1. Edmundo de Amicis:

Amicis was a breakthrough Italian writer who most of you might know from his children’s book, ‘Heart’. But he was also an influential travel writer. Amicis visited Istanbul in 1875 and was more than dazzled by the dreamy look of the city and the incredible richness in colors, clothes, lifestyle, and streets. It was more than a journey for him because his passion pushed him to work hard so that he could depict this magical city via his art. He wrote a book on Istanbul called ‘Constantinopoli’ that is regarded by critics as the richest observation of the city in 19th century.

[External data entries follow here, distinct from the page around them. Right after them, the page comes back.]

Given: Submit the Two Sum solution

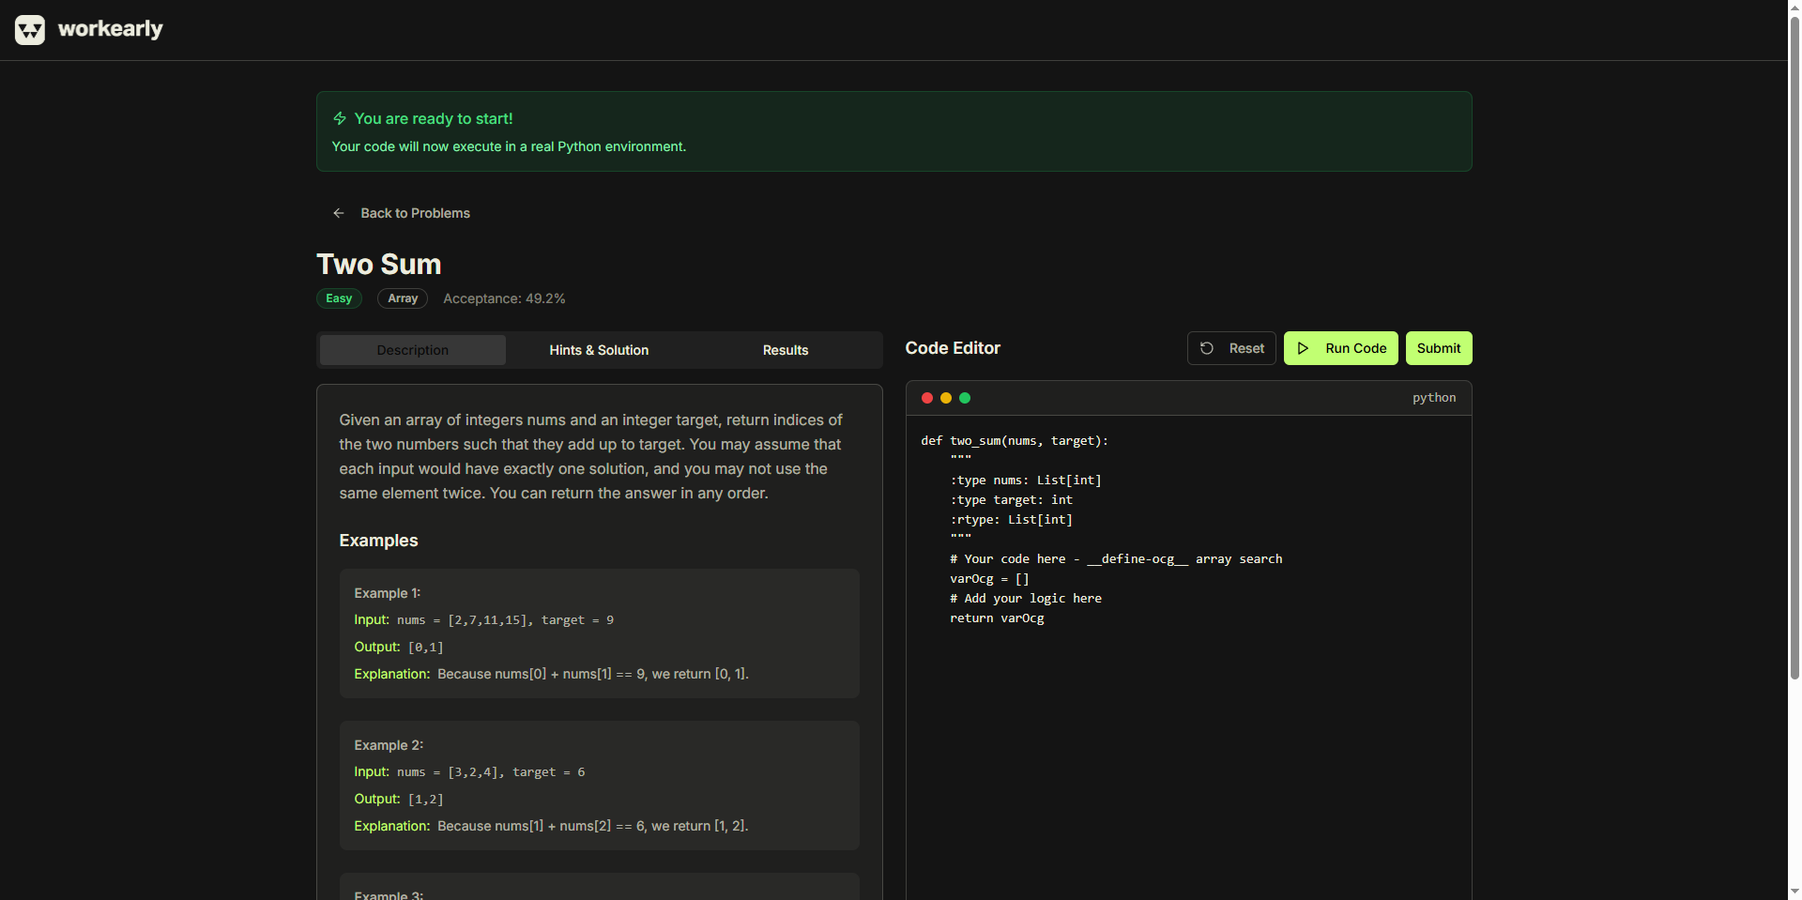Looking at the screenshot, I should tap(1438, 348).
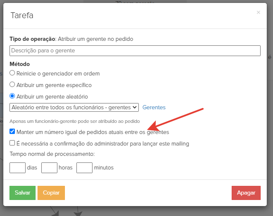Select 'Reinicie o gerenciador em ordem' radio option
This screenshot has width=273, height=216.
[12, 73]
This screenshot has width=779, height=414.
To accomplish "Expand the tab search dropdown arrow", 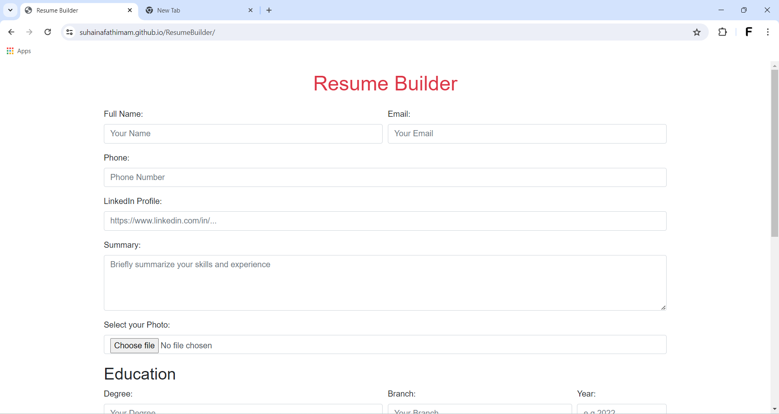I will coord(11,10).
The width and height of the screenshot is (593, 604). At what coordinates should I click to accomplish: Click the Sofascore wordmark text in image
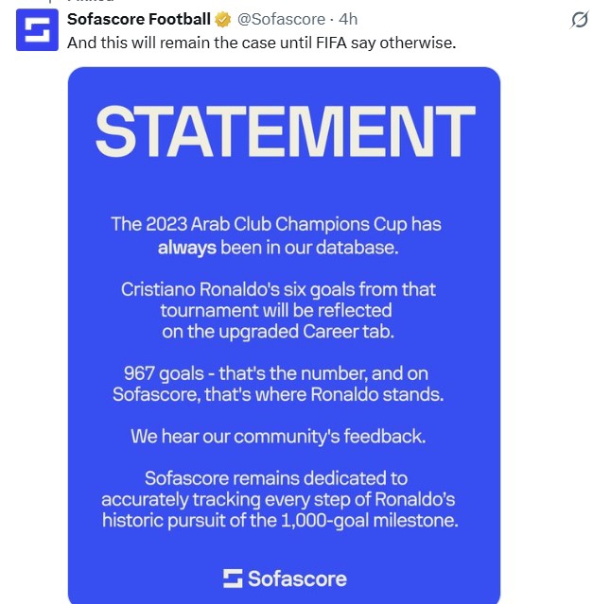297,578
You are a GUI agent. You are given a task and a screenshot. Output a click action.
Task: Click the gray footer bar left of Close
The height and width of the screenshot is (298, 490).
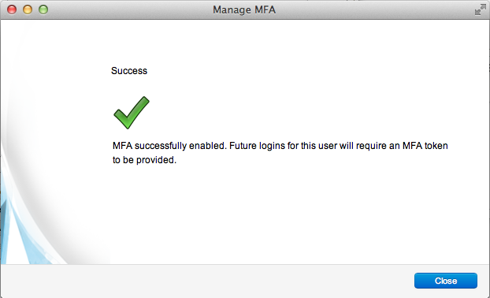(x=206, y=281)
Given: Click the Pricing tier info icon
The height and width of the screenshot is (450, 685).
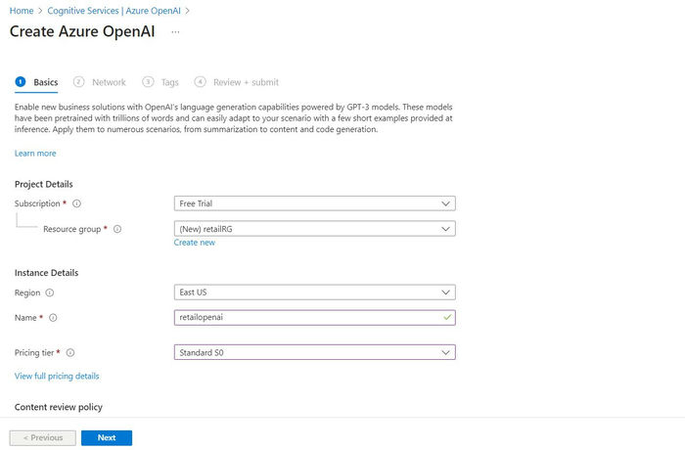Looking at the screenshot, I should coord(70,352).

It’s a beautiful portrait of the city’s people, architecture, culture, art and daily life.

He established a great bond with the city, so much so that he said his memories of Istanbul remained perfectly clear in his eyes, even after many years. His connection to the city was so strong that he couldn’t stop envisioning what the city would look like in the distant future. He had a fear of what the future held and also included these visions in Constantinopoli. If you want to feel what Istanbul holds in its past, you should definitely read his book.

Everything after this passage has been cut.